FILE - This file image released by Bath Iron Works shows a rendering of the DDG-1000 Zumwalt, the U.S. Navy's next-generation destroyer, which has been funded to be built at Bath Iron Works in Maine and at Northrop Grumman's shipyard in Pascagoula, Miss.
FILE - This file image released by Bath Iron Works shows a rendering of the DDG-1000 Zumwalt, the U.S. Navy's next-generation destroyer, which has been funded to be built at Bath Iron Works in Maine and at Northrop Grumman's shipyard in Pascagoula, Miss. The enormous, expensive and technology-laden warship that some Navy leaders once tried to kill because of its cost is now viewed as an important part of the Obama administration's Asia-Pacific strategy, with advanced technology that the Navy’s top officer says represents the Navy’s future.
Bath Iron Works, File, Associated Press

BATH, Maine — The Navy's top admiral sees a role for a stealthy warship under construction in Maine in the Asia-Pacific.

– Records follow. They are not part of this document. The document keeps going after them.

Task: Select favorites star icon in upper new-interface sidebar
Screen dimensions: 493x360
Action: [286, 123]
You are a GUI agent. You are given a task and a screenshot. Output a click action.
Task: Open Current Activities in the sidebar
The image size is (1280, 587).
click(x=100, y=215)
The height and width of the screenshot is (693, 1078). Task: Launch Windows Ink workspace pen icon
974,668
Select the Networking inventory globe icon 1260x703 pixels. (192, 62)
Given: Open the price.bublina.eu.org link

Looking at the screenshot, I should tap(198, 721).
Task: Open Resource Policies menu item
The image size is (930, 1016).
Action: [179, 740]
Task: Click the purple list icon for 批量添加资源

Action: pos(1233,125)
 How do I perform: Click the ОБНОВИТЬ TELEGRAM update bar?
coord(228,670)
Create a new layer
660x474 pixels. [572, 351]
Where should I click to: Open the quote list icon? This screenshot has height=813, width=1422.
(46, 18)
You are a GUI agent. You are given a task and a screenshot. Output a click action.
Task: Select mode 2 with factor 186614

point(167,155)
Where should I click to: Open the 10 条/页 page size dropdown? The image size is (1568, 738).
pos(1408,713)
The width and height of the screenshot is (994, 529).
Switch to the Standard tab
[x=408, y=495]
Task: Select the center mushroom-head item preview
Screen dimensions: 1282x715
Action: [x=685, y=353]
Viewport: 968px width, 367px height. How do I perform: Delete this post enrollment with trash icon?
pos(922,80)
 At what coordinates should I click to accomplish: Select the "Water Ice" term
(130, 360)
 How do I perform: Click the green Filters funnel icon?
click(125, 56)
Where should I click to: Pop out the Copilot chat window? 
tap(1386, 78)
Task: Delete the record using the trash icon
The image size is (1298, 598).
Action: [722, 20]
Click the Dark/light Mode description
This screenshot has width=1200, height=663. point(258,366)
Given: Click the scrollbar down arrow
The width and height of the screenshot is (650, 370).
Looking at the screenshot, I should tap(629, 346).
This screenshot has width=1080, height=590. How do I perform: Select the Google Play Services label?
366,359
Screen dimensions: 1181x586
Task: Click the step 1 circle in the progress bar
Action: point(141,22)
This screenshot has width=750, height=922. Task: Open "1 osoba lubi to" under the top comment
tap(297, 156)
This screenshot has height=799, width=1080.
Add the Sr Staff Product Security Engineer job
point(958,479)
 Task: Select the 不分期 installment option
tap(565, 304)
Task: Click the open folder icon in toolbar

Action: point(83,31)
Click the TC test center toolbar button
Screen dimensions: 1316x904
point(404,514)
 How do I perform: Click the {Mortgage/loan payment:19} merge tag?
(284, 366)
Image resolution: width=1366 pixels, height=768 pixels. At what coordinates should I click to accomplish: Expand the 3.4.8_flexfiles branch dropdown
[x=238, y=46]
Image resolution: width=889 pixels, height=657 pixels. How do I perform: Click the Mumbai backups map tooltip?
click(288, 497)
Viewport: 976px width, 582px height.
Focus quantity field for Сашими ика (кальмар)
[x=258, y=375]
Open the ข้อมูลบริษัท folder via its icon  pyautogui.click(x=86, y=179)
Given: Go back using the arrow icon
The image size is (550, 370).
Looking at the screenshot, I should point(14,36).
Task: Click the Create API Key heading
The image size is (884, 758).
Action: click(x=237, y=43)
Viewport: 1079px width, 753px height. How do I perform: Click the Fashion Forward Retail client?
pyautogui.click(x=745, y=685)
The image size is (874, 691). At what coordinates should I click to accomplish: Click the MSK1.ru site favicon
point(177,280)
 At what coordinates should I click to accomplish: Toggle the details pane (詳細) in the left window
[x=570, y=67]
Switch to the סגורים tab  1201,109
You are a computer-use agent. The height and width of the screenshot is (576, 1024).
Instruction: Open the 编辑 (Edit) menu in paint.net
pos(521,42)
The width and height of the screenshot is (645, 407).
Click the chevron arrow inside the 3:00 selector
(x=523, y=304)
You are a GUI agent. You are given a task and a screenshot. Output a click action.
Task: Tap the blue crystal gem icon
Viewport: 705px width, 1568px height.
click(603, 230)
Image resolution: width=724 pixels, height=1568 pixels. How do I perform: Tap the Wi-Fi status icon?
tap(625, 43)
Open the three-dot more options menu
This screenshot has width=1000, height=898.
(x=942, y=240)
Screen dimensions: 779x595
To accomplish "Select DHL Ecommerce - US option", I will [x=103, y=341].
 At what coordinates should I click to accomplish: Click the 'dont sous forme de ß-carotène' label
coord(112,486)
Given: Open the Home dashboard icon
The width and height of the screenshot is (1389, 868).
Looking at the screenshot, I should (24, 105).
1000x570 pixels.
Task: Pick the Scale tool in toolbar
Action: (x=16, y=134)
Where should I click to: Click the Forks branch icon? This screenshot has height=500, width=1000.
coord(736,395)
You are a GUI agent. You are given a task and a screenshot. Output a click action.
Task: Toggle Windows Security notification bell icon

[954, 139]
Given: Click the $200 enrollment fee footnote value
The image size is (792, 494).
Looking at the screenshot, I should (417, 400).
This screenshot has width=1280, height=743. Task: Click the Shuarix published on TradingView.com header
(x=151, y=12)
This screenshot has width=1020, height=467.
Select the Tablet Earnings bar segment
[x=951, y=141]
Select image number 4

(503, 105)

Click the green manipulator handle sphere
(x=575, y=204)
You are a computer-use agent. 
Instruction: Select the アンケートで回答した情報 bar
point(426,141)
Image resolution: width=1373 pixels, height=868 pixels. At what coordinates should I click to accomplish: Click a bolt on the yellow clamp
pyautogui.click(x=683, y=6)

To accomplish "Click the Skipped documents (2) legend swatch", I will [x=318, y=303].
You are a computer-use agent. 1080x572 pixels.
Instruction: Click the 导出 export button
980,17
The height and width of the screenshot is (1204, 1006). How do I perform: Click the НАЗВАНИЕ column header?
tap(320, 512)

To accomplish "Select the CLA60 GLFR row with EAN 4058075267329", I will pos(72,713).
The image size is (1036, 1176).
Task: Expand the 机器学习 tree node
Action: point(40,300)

Adm. Jonathan Greenert is the chief of Navy operations. He says the 600-foot vessel fits into the new emphasis on bolstering the U.S. military presence in the Pacific in response to Asia's growing economic importance and China's rise as a military power.

He also said after touring a shipyard that the ship's stealth, new sonar system, strike capability and reduced crew size represent the Navy's future.

The Navy wasn't always so enthusiastic. Some Navy leaders wanted to kill the program because of its expense. The program was eventually truncated to three ships, all of which are being built at Maine's Bath Iron Works.